Da wir jetzt schon mal bei Zahlen sind: Wir müssen mindestens 0,2 Prozent unseres Bruttonationaleinkommens für die wenig entwickelten Länder aufwenden.
(Beifall bei der LINKEN)
Bislang geben wir nur die Hälfte aus. Dabei bleibt dann die Unterstützung armer Länder beim Aufbau des Gesundheits- und Bildungssystems auf der Strecke. An der UN-Messlatte – das wurde hier schon erwähnt –, 0,7 Prozent der Wirtschaftsleistung für Entwicklungszusammenarbeit einzusetzen, scheitern wir weiterhin, und das seit mehr als 40 Jahren.
Hören Sie endlich auf, sich um das Thema „reproduktive Rechte der Frauen“ zu drücken. Es steht sowieso bei jeder Diskussion über Entwicklungszusammenarbeit im Raum wie ein unsichtbarer Elefant. Wer meint, Afrika helfen zu wollen, ohne über Familienplanung zu sprechen, der ist kein Freund Afrikas, der ist mindestens ein Feind der afrikanischen Mädchen und Frauen, die auf ein anderes Leben hoffen. Stocken wir die Gelder für die reproduktiven Rechte auf, und nehmen wir die Frauenrechte ernst, und vielleicht gibt es dann zum 50-jährigen Jubiläum der Kairoer Weltbevölkerungskonferenz etwas zu feiern.

Ausgangsdaten
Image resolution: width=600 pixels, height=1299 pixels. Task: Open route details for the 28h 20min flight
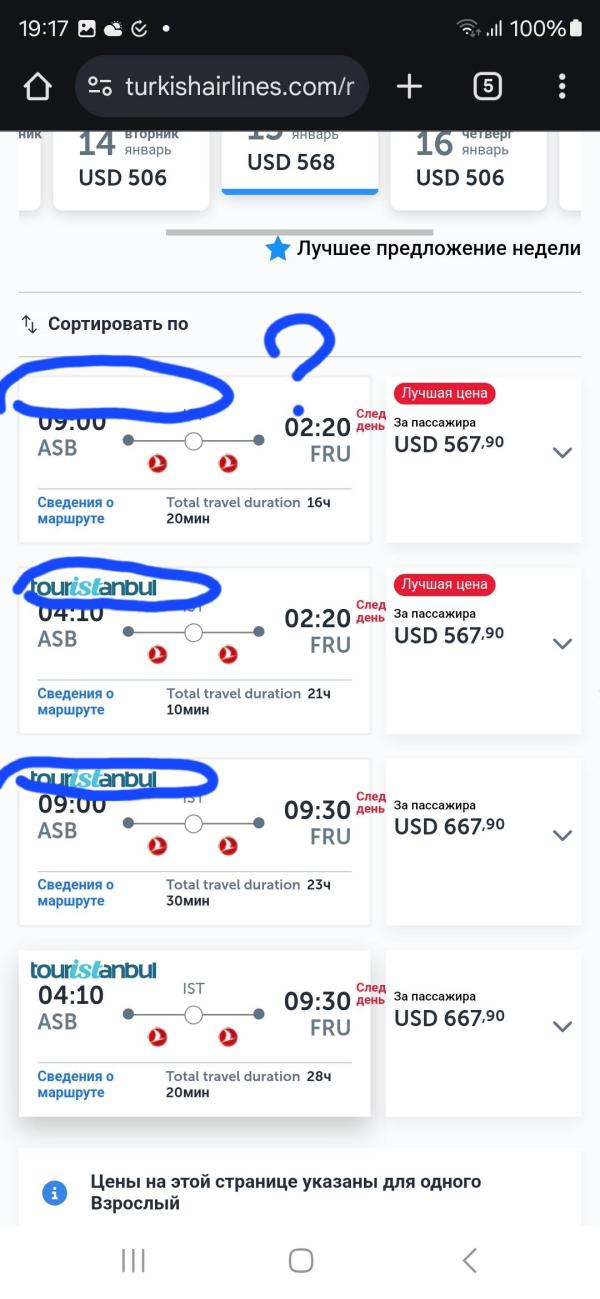76,1084
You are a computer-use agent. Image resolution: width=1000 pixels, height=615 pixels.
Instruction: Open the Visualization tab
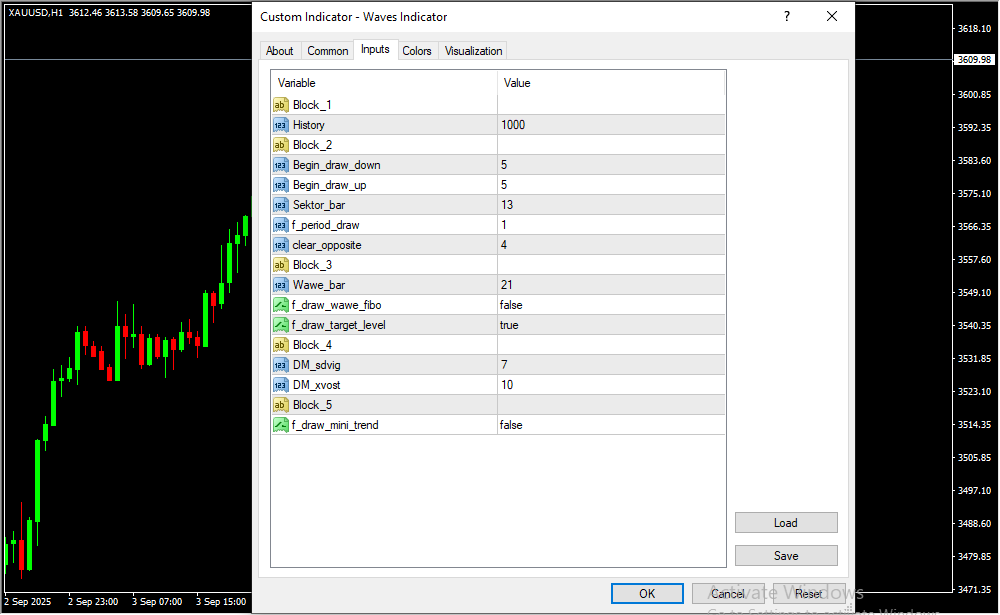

Aufgaben
1. Beantworte anhand des Redeauszugs zur Entwicklungszusammenarbeit:
(a) Wie viel Prozent des Bruttonationaleinkommens müssen mindestens für die wenig entwickelten Länder aufgewendet werden?
(b) Welchen Anteil der Wirtschaftsleistung für Entwicklungszusammenarbeit setzt die UN-Messlatte an?
(c) Welches Jubiläum wird am Schluss genannt?
2. Gib aus dem Redeauszug zur Entwicklungszusammenarbeit den Abschnitt zwischen „(Beifall bei der“ und „als 40 Jahren.“ wortgetreu wieder, beide Stellen eingeschlossen.
Die Daten stehen in keinem Zusammenhang mit dem Redeauszug.

Lösungen
1.
(a) Mindestens 0,2 Prozent.
(b) 0,7 Prozent.
(c) Das 50-jährige Jubiläum der Kairoer Weltbevölkerungskonferenz.

2.
(Beifall bei der LINKEN)
Bislang geben wir nur die Hälfte aus. Dabei bleibt dann die Unterstützung armer Länder beim Aufbau des Gesundheits- und Bildungssystems auf der Strecke. An der UN-Messlatte – das wurde hier schon erwähnt –, 0,7 Prozent der Wirtschaftsleistung für Entwicklungszusammenarbeit einzusetzen, scheitern wir weiterhin, und das seit mehr als 40 Jahren.